Bear Stearns & Co. Inc. analyst Andy Neff suggests that EMC has lost its edge: "Some customers think EMC is still ahead but that the gap [between EMC and its competitors] is narrower than it was one/two years ago and are willing to consider other vendors," he wrote in a research note.

In other words, Wall Street is saying: The glory days are over in Hopkinton.For sure, things are grim at the moment, for both EMC and the industry as a whole. Wall Street's declining confidence in EMC follows the revelation that... well, the market for storage really, really blows right now. EMC last week said it would have a larger-than-expected loss and that it plans to cut another 1,350 jobs (see EMC Cuts Headcount).
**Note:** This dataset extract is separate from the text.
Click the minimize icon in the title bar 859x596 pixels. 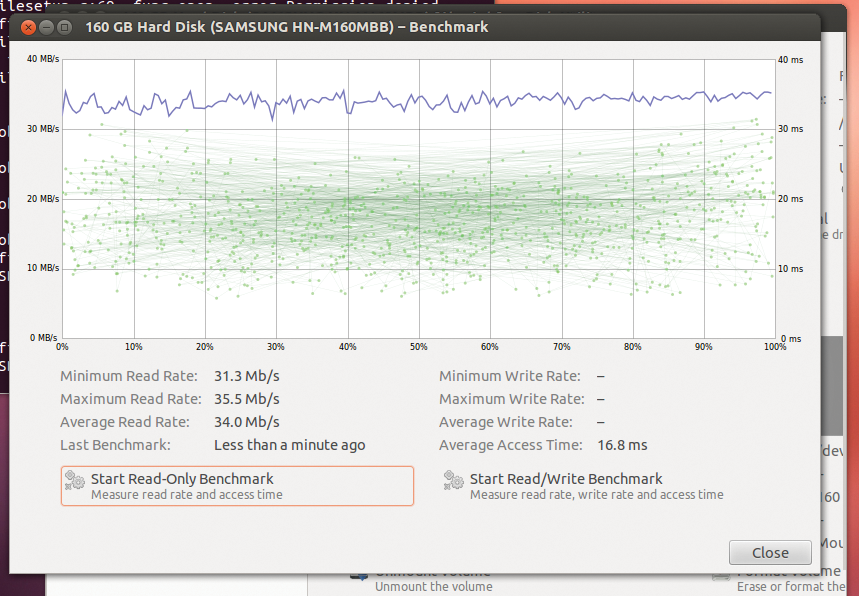point(44,27)
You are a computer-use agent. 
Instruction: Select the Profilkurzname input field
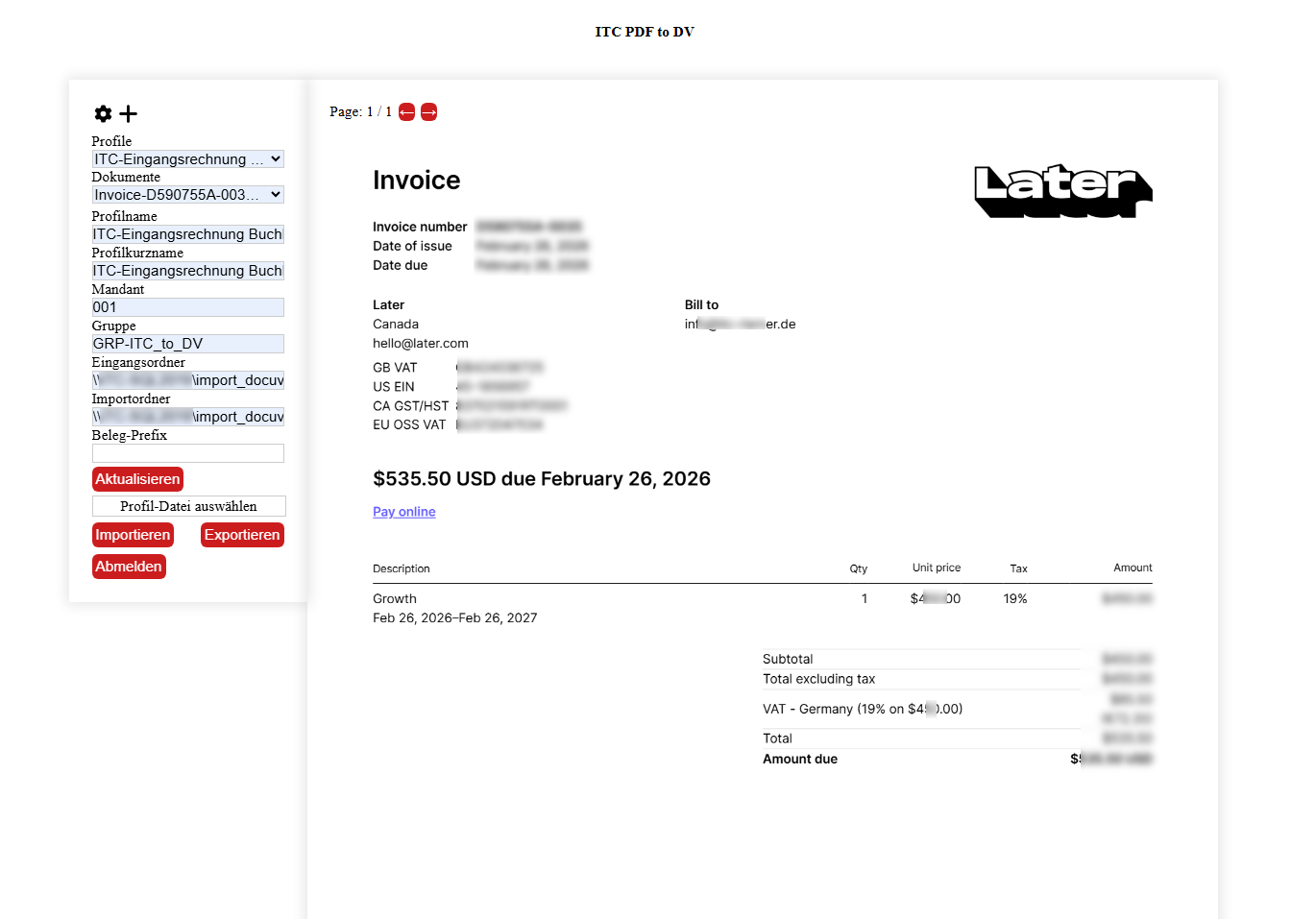coord(187,270)
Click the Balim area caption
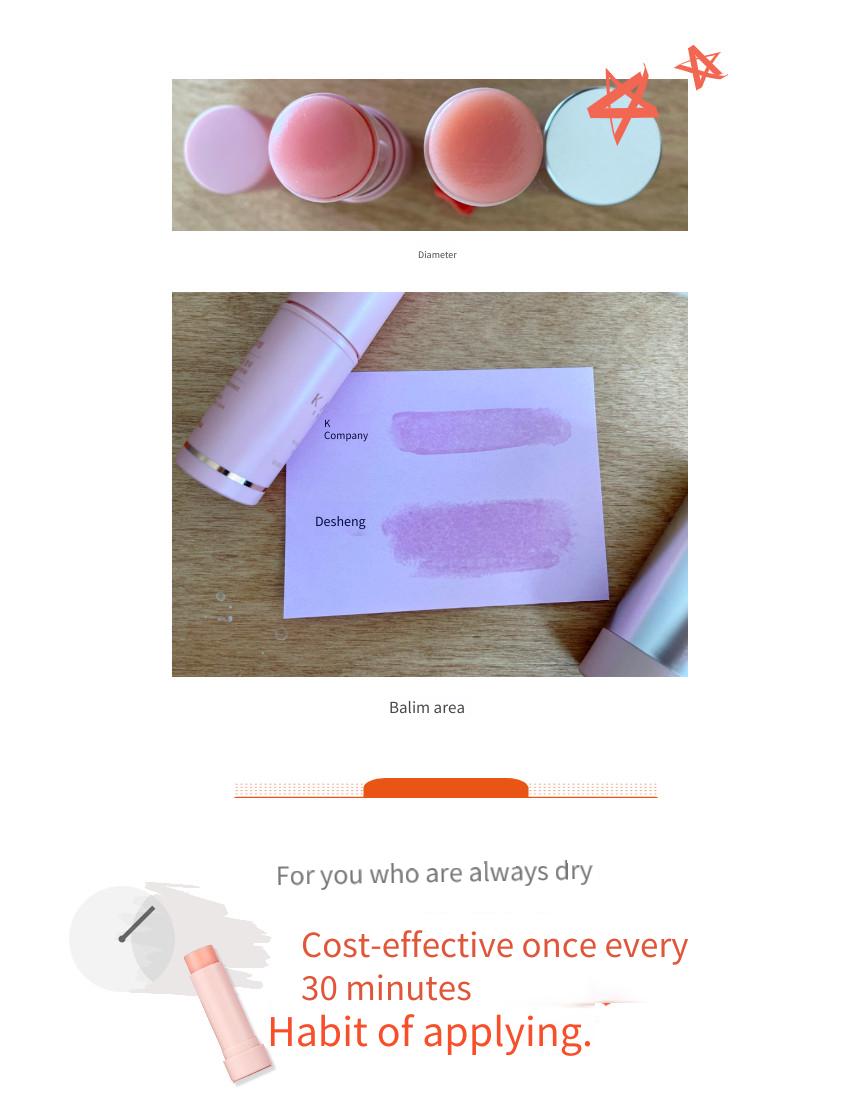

So, has the "storage bubble" finally deflated, and is EMC getting its just desserts? Is this company dying the death of a thousand cuts?

The storage bears (or chicken littles?) say this: The era of EMC charging customers millions of dollars for high-end RAID storage is ovah, baby. IT spending is in the toilet. Disk is a commodity. See ya, EMC!

Well. The spanking EMC is receiving seems very shortsighted, indeed. I would argue that EMC's best days may yet lie in the years ahead. Why? Because the universe is still expanding.

Let me explain. Right now, budgets for storage and every other major capital expense, for that matter – are frozen. But corporations generate more data every single day. Plus, a surprising amount of data still isn't stored electronically. At some point, businesses and government agencies will be forced to buy more disk space; it's just that for the time being they're mostly getting by on the storage they have already installed.In this regard, EMC may be reaping what it has sown. The storage vendor is "guilty of the largest over-provisioning in history," charges Steven Murphy, president and CEO of Fujitsu Software Technology Corp. (Softek), in our recent interview with him. Regardless of whether a storage glut does or does not exist, sales of storage subsystems inevitably will start to go up instead of down.

What about concerns that disk is becoming a commodity and margins are eroding? Yes, of course this is happening. But companies are still going to pay a healthy premium to make sure their most critical information is stored on fast, reliable media – and low-cost storage technologies like Serial ATA will not be ready for the data center for at least two years or more.

The preliminary results of Byte and Switch's survey of storage buyers show that the two top purchasing criteria are performance and high availability. Storage can't go down, and it can't be slow. (We'll be presenting the full results of the survey in a live Webinar on Oct. 22; click here for more information.) And remember that at the lower end of the market, EMC has a very strong partner in Dell Computer Corp. (Nasdaq: DELL).

Once storage spending comes back, EMC will still be the leading provider of networked storage systems. True, it doesn't have an unassailable market position. In fact, according to IDC, Hewlett-Packard Co. (NYSE: HPQ) recently overtook EMC as the overall market share leader in external storage, although this was through brute force (i.e., acquiring Compaq – see HP Tops Storage Charts, IDC Says).

I'm not saying EMC hasn't been cut down to size. Obviously, it has (and will continue to be as another 1,350 staffers get pink slips). But that doesn't mean it's dying. Long term, EMC does have a viable – even, perhaps, rosy – future as the company best positioned to capitalize on the steadily growing need for disk, as well as the transition from direct- to network-attached storage.That is, unless the universe stops expanding. And then we will all be in trouble.